Problem description —
Look through the entries and count each line that includes the string "label". Reply with the number alone.

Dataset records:
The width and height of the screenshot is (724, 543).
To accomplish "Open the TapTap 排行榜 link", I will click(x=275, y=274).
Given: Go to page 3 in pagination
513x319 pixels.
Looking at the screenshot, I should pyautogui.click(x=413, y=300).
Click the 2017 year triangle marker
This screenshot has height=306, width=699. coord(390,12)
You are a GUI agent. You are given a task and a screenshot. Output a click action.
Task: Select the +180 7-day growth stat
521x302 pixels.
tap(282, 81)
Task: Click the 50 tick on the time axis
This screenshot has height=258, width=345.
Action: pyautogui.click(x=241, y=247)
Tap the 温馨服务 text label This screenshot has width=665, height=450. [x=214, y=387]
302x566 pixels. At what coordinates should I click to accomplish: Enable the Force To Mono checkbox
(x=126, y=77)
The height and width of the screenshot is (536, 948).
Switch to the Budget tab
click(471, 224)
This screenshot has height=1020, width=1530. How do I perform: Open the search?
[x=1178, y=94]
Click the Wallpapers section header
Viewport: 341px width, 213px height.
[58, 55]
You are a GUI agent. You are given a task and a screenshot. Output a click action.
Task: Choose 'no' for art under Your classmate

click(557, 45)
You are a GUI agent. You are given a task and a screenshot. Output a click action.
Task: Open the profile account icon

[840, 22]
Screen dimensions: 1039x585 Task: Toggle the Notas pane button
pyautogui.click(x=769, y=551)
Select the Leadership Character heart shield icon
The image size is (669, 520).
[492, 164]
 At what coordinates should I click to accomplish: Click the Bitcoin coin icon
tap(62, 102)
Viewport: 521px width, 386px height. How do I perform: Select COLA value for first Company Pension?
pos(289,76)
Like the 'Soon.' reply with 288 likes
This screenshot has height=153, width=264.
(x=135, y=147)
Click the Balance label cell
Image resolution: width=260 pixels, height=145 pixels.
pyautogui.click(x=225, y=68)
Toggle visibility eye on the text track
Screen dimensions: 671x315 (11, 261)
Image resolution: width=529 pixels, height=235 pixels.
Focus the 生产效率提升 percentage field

Response to this task —
2